Thoughts of the Old Man II
The eulogy almost didn’t happen. My sister-and-law and I met with Father Maurice just before the funeral mass to tell him which readings we had selected and ask at which part of the ceremony I could give the eulogy. “But we don’t do that,” he said. “It’s a directive from the archdiocese…”
Minutes before, as I was walking to the church with my niece, I had told her that I was expecting Father Maurice to protest. I could tell from the brief and largely useless meeting my family had had with him the previous Saturday that he expected us to select one reading from the Old Testament to be read by a lay person of our choice, one from the New Testament he would read, and four “universal prayers” — which included some drawing from the freakin’ Apocalypse! — to be read again by a lay person of our choice. “That’s how it’s done,” he told us, “and that’s it.” So once we returned home and my brothers and sister started talking about a eulogy, I thought to myself, “That’s not going to go over very well.” I, the partial namesake of Father Maurice, never got good vibes from him, the personification of why I left the Catholic Church as a teenager, never to return.

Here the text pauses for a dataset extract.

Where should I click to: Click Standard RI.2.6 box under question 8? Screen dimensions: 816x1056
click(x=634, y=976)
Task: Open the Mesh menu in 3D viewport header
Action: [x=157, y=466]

— Right now I don’t really care about the archdiocese,” I told him.
— But if I give in to one, I’ll have to give in to all the other families,” he clipped back. But seeing he’d be Swiss cheese if my hazel eyes had been the barrels of two loaded guns, he tentatively added to his defence, “It’s something that should have been done at the funeral home.”
— My family chose not to have a funeral home visitation for my father, so this is the only opportunity we have to bid farewell to my father. You can’t deny us that.”
My sister-in-law by my side, she added after a short pause in this duel between the two Maurices, “Father, perhaps a bit of flexibility…”
To that he whisked us out of the sacristy, nodding simultaneously both yes and no, but indicating he was caving in.
— Did you have that argument ready for the serving?” my sister-and-law asked me as we were walking away.
— Nope, it just came out,” I said. “I just couldn’t bear the thought of having someone else dictate how to bury my father.”
Though he relented, add this incident to my list of why (alas, unlike my father) I consider the Catholic Church evil. Plus Father Maurice’s line to the effect that “it’s a directive from the archdiocese” and “if he gives in to one..” are stunning illustrations of cowardice and refusing to assume responsibility for personal preferences. There was no need for me or anyone to go through such unpleasanteries minutes before the funeral of the patriarch.